The 2014 midterm elections are now a week away, and it’s time for a prediction on how the election will turn out. (My 2012 attempt at prognostication indicates this may be an exercise in futility, but here goes.)
In Colorado, we have a new mail voting system, so results will be different from prior years. Even so, I’ll provide two charts for comparison.
The first is for 2012, and has Colorado turnout results from October 31, just under a week prior to the 2012 General Election. The second is for this year, and has Colorado turnout results from October 27, just over a week before our midterm election. Because of the timing difference and the fact that turnout for midterm elections is generally lower than for general elections, the overall voting for Colorado so far this year is about one-half (660,113) of what it was in the 2012 report (1,150,698).

·····

* Work item A
According to the Colorado election post, how many votes had been cast in Colorado so far in 2014?
* Work item B
Continue the post on Colorado's 2014 midterm turnout from its final sentence.
The rows that follow have no connection to the Colorado election post.

·····

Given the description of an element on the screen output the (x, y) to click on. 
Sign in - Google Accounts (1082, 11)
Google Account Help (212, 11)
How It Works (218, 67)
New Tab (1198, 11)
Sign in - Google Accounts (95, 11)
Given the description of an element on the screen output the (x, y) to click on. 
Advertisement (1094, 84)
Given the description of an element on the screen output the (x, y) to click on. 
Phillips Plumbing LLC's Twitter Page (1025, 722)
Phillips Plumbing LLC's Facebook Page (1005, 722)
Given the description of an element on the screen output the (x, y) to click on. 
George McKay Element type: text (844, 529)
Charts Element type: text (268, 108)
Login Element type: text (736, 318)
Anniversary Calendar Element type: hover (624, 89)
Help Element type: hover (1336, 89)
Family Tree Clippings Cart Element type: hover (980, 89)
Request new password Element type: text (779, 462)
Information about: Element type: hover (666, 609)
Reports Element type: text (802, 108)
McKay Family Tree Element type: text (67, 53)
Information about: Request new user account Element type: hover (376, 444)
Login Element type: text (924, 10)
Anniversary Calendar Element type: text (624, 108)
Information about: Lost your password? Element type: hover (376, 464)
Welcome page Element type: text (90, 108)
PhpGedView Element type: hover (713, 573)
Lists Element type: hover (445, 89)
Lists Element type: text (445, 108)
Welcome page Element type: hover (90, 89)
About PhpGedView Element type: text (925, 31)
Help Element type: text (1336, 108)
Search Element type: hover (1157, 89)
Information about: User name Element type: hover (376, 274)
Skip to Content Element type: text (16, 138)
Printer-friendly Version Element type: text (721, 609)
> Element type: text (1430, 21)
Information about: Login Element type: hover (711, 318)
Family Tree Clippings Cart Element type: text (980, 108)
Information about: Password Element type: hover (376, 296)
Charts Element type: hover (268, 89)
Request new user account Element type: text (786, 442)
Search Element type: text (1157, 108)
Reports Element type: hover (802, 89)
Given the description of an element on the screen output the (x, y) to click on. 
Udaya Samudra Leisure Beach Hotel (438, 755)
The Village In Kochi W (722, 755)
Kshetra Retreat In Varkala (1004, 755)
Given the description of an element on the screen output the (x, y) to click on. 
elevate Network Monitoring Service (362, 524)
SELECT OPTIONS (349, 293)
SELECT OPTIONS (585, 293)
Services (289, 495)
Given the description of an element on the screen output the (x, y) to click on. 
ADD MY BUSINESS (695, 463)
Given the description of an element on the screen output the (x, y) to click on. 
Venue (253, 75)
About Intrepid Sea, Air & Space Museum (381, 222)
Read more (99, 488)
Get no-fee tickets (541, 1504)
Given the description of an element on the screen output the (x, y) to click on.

·····

* Exercise answer A
660,113

* Exercise answer B
For comparison, let’s assume that if 2012 behavior occurred in 2014, we would have about twice the number of votes in place for 2014. I’ll compare three counties: Douglas, Denver, and Boulder. Douglas has a majority of Republican voters; Denver and Boulder are Democratic Party strongholds.
Here’s a chart of numbers for 2012 and 2014, with 2014 numbers doubled (approximately) to facilitate a comparison with 2012:
County 2012D 2014D (actual) 2012R 2014R (actual)
Douglas 18,158 20,000 (9,864) 44,487 55,000 (27,672)
Denver 68,204 74,000 (37,296) 21,483 30,000 (15,048)
Boulder 38,672 37,000 (18,512) 16,440 20,000 (10,239)
TOTAL 125,034 131,000 (65,672) 82,410 105,000 (52,959)
Comparing the three counties, we see that 2014 Democrats are voting in slightly higher numbers than they did in 2012 (about 5 to 10% greater turnout) while 2014 Republicans are voting with greater intensity (about 25 to 30% more). If turnout is a guide, Republicans have a good chance of making Colorado “less purple” in 2014.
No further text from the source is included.